Manhattan- Woody Allen

Manhattan n’est peut-être pas mon film préféré de Woody Allen, mais c’est sans aucun doute son film le plus emblématique. J’ai toujours en tête sa première scène, qui est indéniablement un grand moment de cinéma: le paysage de New-York sous toutes ses coutures, en noir et blanc avec Rhapsody in blue de Gershwin, et le personnage de Woody Allen cherchant ses mots pour déclarer son amour à sa ville. Ou encore cette fameuse scène représentée sur l’affiche, avec Woody Allen et Diane Keaton assis sur un banc au bord de l’East River devant le Pont de Brooklyn, contemplant Manhattan sur l’autre rive, dans la nuit. Manhattan fait partie de ses films dont le souvenir prend à la gorge, qui sans trop en faire, dégagent une certaine poésie.

Woody Allen y incarne un juif new-yorkais névrosé, divorcé deux fois, perdu dans ses questionnements sur l’amour et sur la vie.
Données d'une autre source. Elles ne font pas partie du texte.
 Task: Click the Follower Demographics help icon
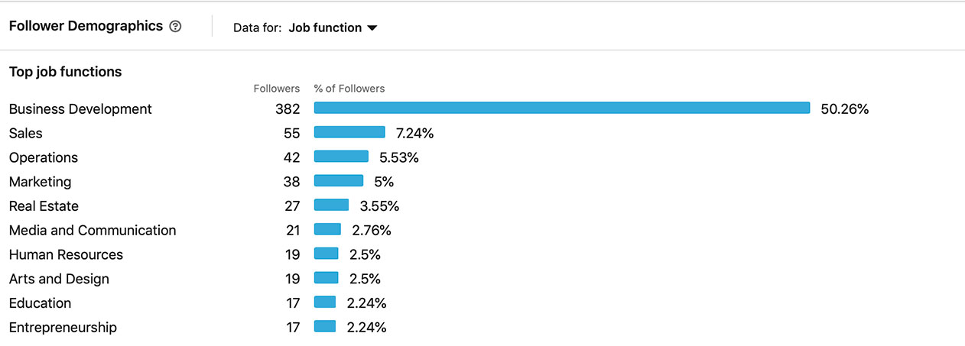click(176, 27)
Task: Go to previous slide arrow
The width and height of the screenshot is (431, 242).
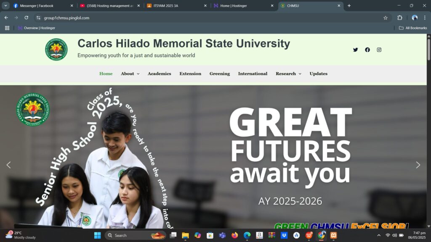Action: (8, 165)
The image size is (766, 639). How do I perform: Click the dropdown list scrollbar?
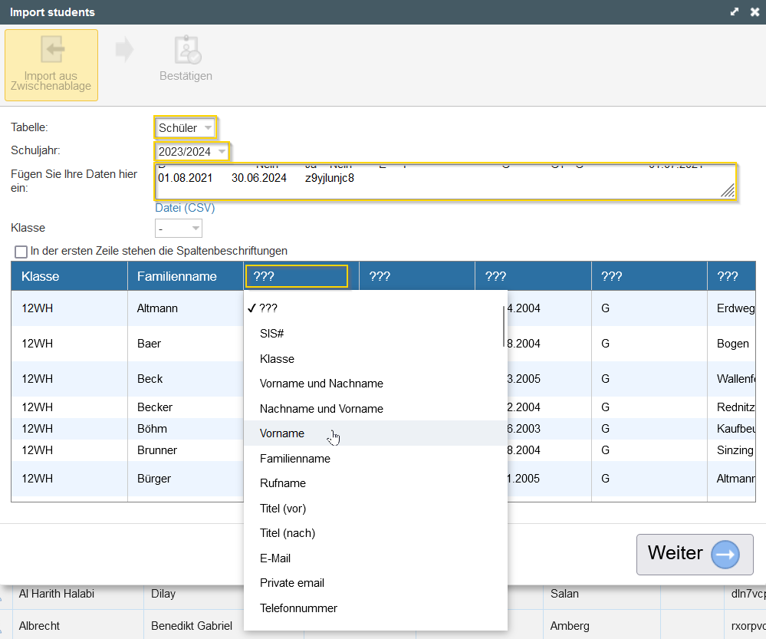[504, 326]
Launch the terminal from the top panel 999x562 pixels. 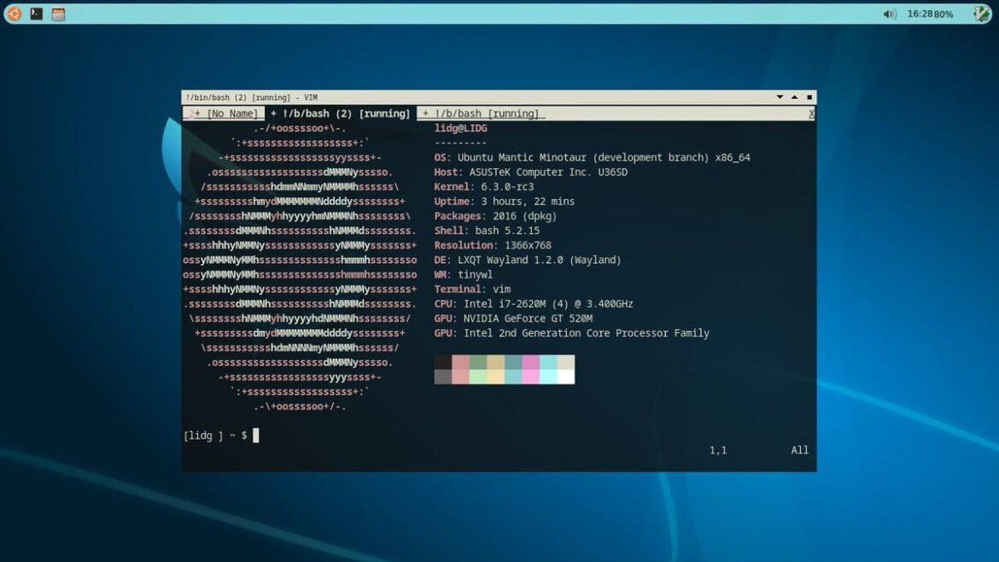click(37, 14)
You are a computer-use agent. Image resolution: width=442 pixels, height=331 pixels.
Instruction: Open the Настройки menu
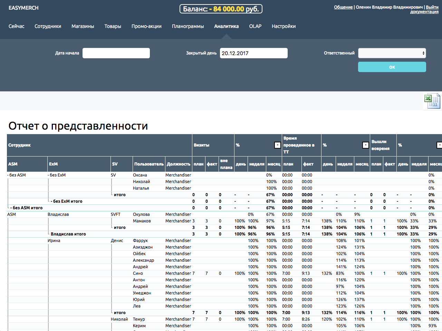tap(284, 26)
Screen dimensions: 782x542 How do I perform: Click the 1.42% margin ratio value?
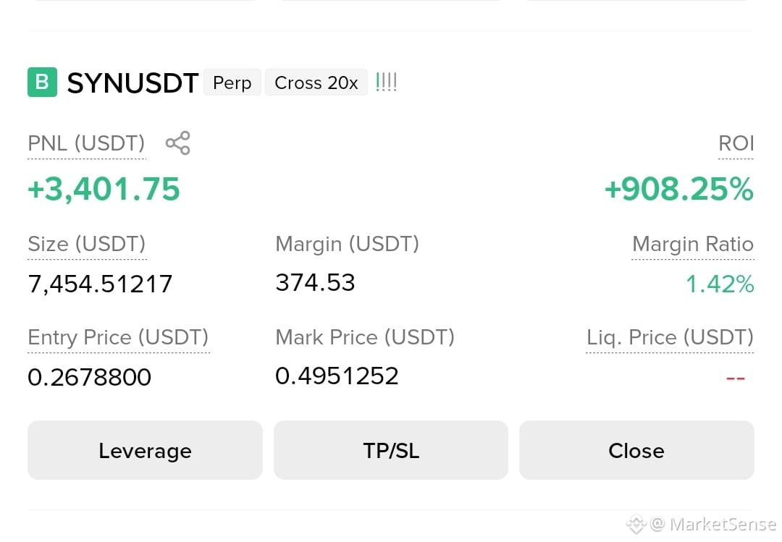click(720, 284)

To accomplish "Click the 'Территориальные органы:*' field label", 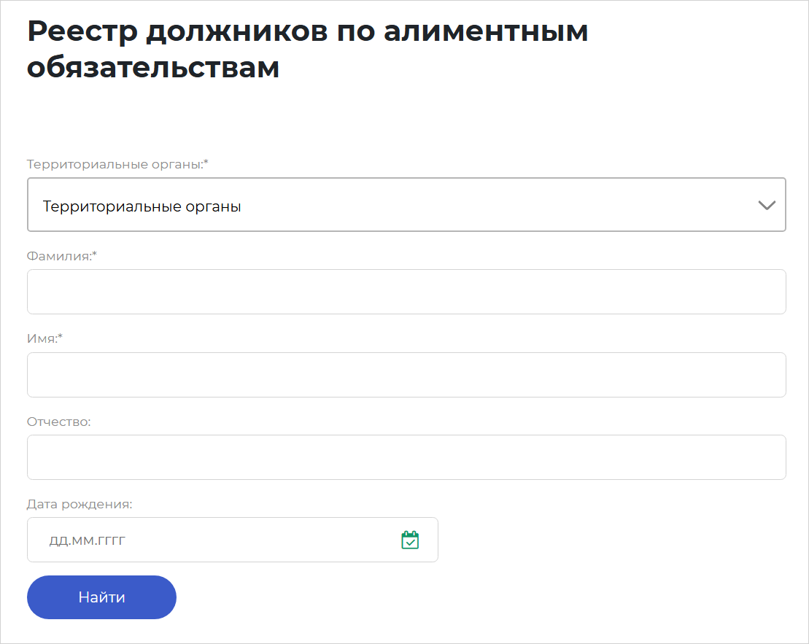I will pyautogui.click(x=115, y=164).
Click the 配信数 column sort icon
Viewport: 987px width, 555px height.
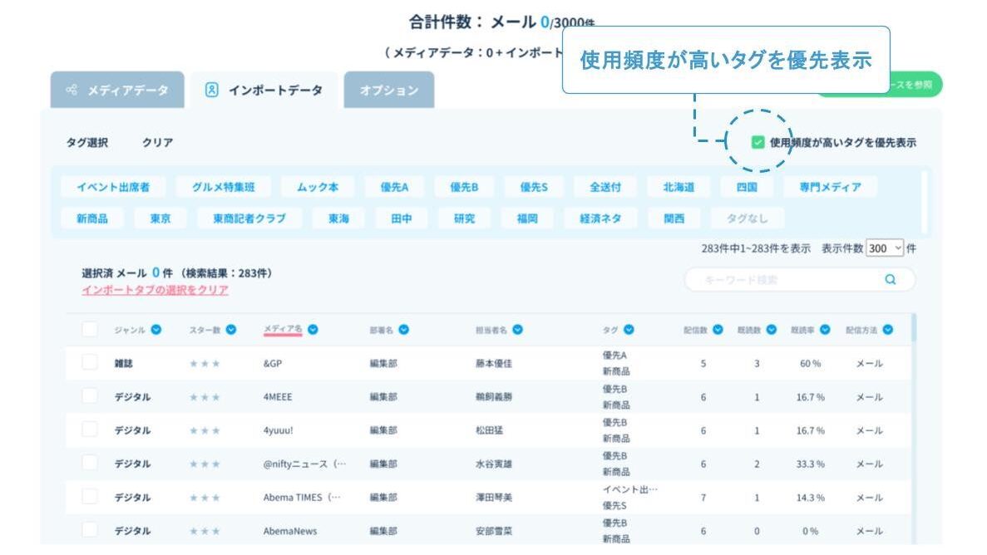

Tandis qu’il vit une relation qu’il refuse de prendre au sérieux avec une jeune fille de 17 ans, il voit le couple de ses deux meilleurs amis s’effriter sous les coups de la liaison de son meilleur ami avec Diane Keaton. Avant d’avoir fini de se questionner sur la nature étrange des relations humaines, il se retrouve embarqué dans une relation amoureuse plus qu’incertaine avec la maitresse de son meilleur ami.

Ce qui marque dans ces relations dépeintes par Woody Allen, c’est d’abord l’éternelle auto-critique dont il fait preuve, jouant l’homme indécis et aveugle. Même si l’objet du film est en partie de nous montrer l’égoïsme de la nature humaine, il adoucit tout de même son propos en mettant en lumière des personnages plus tendres, comme sa jeune compagne, interprétée divinement par Marielle Hemingway. D’ailleurs, comme souvent dans l’œuvre du cinéaste, son personnage se fait discret pour laisser la place à des acteurs, et beaucoup d’actrices, comme ce fut le cas pour Mia Farrow, qui dans beaucoup de ses films, occupe pratiquement toute la place (Une autre femme, Alice, etc.), ou plus récemment pour Scarlett Johansson, Emma Stone ou Elle Fanning. Ici, ce sont trois actrices qui laissent éclater leur talent: Diane Keaton, bien sûr, mais aussi Marielle Hemingway, et, à plus petite dose, mais ses scènes sont notables, Meryl Streep.

Woody Allen est le porte-parole des amoureux de New-York, dont j’avoue faire partie. Si la ville peut être à double tranchant (généralement, soit on l’adore soit on la déteste), le réalisateur n’hésite pas à redoubler de formules emphatiques à son égard, non sans ironie, mais en faisant ça il touche à l’essence et au paradoxe qu’est New-York: une ville qu’on aime pour ses défauts, son histoire souvent sombre, sa démesure, qui font d’elle un symbole, alors même qu’elle est totalement unique.